Counting arrows. Every ordered pair of distinct subjobs contributes one directed arrow, so the diagram carries $p(p-1)$ arrows in total. They group into $\binom{p}{2}$ opposing couples — for every arrow $A_{i,j} \to A_{i',j'}$ there is a counterpart $A_{i',j'} \to A_{i,j}$ between the same two subjobs. The scheduler keeps exactly one arrow from each opposing couple and deletes the other.
Counting disjunctive edges. Each opposing couple of arrows is one disjunctive edge, per the definition above — the pair-of-arrows is the edge. So the machine carries $\binom{p}{2} = p(p-1)/2$ disjunctive edges, and the scheduler orients each one (chooses which of its two arrows to keep).

Either way of counting hands the scheduler the same workload: $\binom{p}{2}$ binary decisions per machine. Writing $p_k := |M(k)|$ for the subjob count of machine $k$ , the total disjunctive-edge count across all $m$ machines is

K \;:=\; \sum_{k=1}^{m} \binom{p_k}{2},

and the global orientation space is $\{0, 1\}^K$ — one binary choice per disjunctive edge, holding $2^K$ candidate orientations to search through.

Once an orientation has been picked, every edge in the graph carries a single direction, and the result is a directed graph that we can analyze with the existing CPM toolkit — provided it has no cycles.

The augmented precedence graph of a job-shop model under a given orientation is the directed graph

G' := (V,\, E_C \cup E_D),

where $V$ is the vertex set of the precedence graph, $E_C$ is the set of conjunctive edges, and $E_D$ contains one directed edge per disjunctive edge, chosen according to the orientation. An orientation is admissible when $G'$ is a DAG.

With an admissible orientation in hand, every job-shop admissibility condition reduces to a single statement: the schedule satisfies $c_{i,j} \le s_{i',j'}$ for every edge $(A_{i,j}, A_{i',j'}) \in E_C \cup E_D$ . That is exactly the process-scheduling notion of admissibility, applied to $G'$ . So the Critical Path Method runs on $G'$ unchanged — forward pass, reverse pass, critical paths, makespan — and produces the optimal schedule for that particular orientation.

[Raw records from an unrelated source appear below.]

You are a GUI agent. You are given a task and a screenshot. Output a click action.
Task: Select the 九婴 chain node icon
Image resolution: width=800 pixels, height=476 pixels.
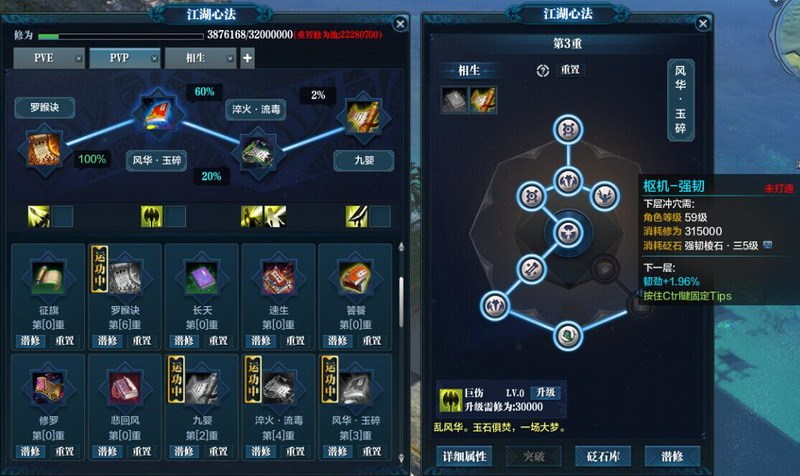click(x=363, y=117)
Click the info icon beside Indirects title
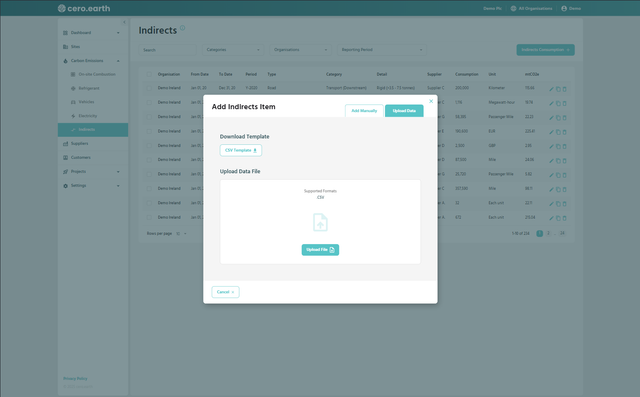 (182, 28)
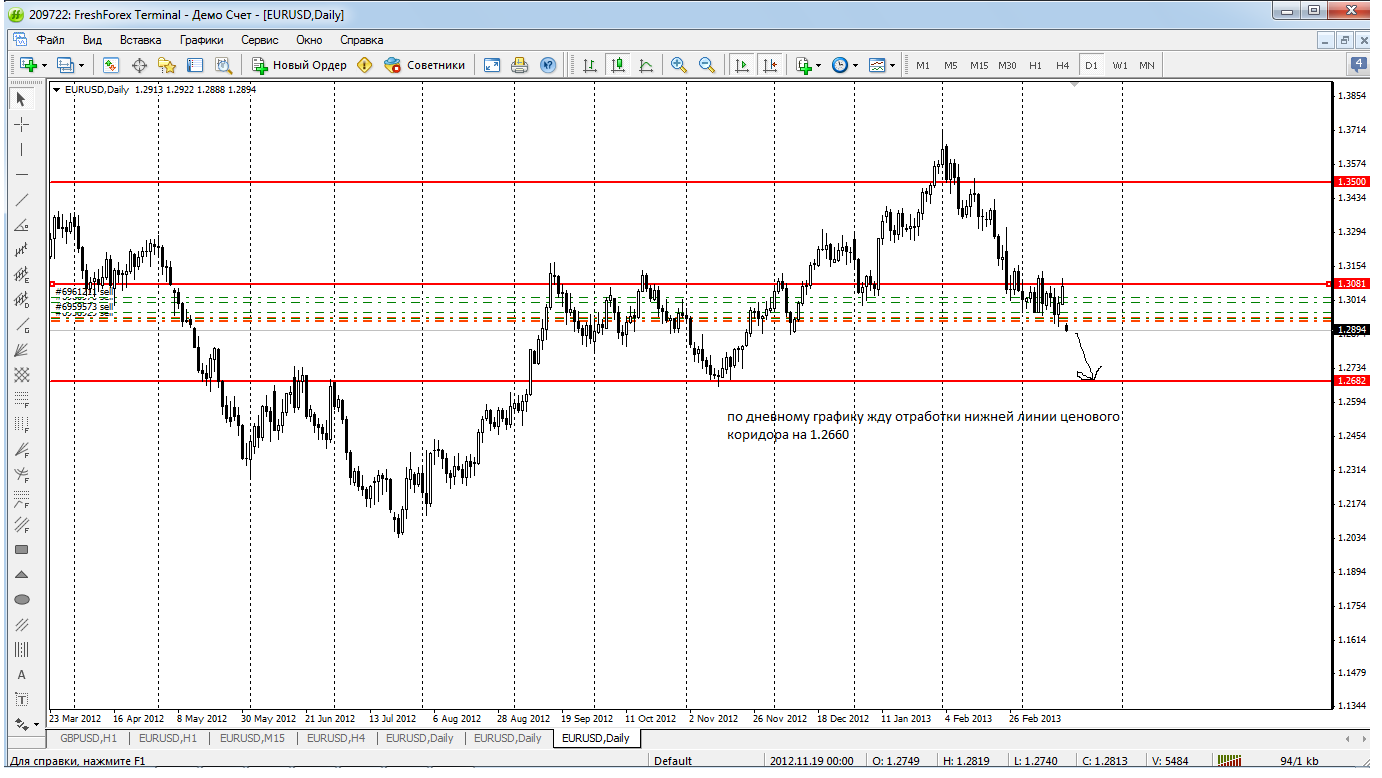Select the crosshair cursor tool

click(x=21, y=124)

The hard part has been pushed up one level: choosing the orientation in the first place. That choice is the topic of the next section.

Optimization

The optimization goal of the job-shop model is to find an admissible schedule with minimal makespan $c_E$ . With the augmented precedence graph in place, the search splits into two nested subproblems:

Inner question — given a fixed orientation of the disjunctive edges, find the optimal admissible schedule. The Critical Path Method solves this in time linear in the size of $G'$ .
Outer question — among all admissible orientations, find the one whose resulting CPM makespan $c_E$ is smallest.

The inner question is already solved. Everything in this section concerns the outer one.

Disjunctive edge assignments

What we have been calling an “orientation” has a formal name: a disjunctive edge assignment.

A disjunctive edge assignment for a job-shop model is a set $E_D$ of directed arrows that contains exactly one arrow from each disjunctive edge — the chosen orientation of that pair. Together with the conjunctive edges $E_C$ , the assignment forms the augmented precedence graph $G' = (V,\, E_C \cup E_D)$ .

The assignment is admissible when $G'$ is acyclic (a DAG). Admissibility is not automatic: many assignments produce cycles by routing disjunctive arrows back into the conjunctive flow.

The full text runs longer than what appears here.